### Source data

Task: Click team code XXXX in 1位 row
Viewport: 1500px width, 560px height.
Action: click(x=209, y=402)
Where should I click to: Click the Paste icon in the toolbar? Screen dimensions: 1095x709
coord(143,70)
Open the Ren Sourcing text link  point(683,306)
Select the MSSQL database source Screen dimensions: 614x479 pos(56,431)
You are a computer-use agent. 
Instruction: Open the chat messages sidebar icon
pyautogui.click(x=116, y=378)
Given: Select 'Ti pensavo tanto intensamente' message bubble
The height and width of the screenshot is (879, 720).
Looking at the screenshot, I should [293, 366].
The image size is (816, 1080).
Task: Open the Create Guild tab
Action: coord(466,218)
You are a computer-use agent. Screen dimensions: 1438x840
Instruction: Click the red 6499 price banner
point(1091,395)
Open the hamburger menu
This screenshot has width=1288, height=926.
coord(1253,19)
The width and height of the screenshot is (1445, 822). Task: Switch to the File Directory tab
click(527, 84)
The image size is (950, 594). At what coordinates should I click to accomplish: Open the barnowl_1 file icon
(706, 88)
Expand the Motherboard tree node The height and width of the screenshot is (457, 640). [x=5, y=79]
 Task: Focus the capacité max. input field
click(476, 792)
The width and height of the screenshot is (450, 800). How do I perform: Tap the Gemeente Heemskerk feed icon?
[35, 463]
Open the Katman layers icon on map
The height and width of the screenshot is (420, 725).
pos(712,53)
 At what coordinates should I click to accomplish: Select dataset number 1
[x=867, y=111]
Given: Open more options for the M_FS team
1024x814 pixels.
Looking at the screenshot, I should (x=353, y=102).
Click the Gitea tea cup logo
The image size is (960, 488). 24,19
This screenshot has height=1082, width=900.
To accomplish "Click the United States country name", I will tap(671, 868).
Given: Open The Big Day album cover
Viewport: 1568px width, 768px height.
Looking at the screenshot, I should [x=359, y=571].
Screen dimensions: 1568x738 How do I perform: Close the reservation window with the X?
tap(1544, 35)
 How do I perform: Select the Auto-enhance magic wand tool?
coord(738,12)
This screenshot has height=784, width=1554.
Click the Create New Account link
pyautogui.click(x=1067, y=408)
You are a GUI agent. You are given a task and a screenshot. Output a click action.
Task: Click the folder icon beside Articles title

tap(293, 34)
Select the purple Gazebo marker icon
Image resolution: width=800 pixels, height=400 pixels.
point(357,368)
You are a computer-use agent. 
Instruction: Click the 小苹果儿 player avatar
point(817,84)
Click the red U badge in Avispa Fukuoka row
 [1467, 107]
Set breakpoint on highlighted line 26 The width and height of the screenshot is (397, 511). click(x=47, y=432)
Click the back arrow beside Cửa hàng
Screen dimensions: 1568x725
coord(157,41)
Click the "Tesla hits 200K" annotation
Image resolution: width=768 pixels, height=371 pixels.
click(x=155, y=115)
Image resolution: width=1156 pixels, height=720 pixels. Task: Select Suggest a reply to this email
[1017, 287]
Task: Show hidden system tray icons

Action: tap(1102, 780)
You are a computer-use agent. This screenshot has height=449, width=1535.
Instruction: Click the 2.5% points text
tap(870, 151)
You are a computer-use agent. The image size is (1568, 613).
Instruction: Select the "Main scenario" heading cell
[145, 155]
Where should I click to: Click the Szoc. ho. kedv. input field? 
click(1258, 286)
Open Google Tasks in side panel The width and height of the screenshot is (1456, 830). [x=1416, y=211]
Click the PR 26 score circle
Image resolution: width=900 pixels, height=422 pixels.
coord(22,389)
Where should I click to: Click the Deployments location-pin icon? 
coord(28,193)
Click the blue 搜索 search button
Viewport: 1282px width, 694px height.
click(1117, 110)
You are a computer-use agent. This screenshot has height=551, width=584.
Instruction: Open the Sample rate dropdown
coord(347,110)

### Exercise goal
Look back at the entries above. Retype the line with "At what coordinates should I click to accomplish: Select", the line with "You are a GUI", and all lines in between.

### Answer space
 At what coordinates should I click to accomplish: Select dataset number 1
[x=867, y=111]
Given: Open more options for the M_FS team
1024x814 pixels.
Looking at the screenshot, I should (x=353, y=102).
Click the Gitea tea cup logo
The image size is (960, 488). 24,19
This screenshot has height=1082, width=900.
To accomplish "Click the United States country name", I will tap(671, 868).
Given: Open The Big Day album cover
Viewport: 1568px width, 768px height.
Looking at the screenshot, I should [x=359, y=571].
Screen dimensions: 1568x738 How do I perform: Close the reservation window with the X?
tap(1544, 35)
 How do I perform: Select the Auto-enhance magic wand tool?
coord(738,12)
This screenshot has height=784, width=1554.
Click the Create New Account link
pyautogui.click(x=1067, y=408)
You are a GUI agent. You are given a task and a screenshot. Output a click action.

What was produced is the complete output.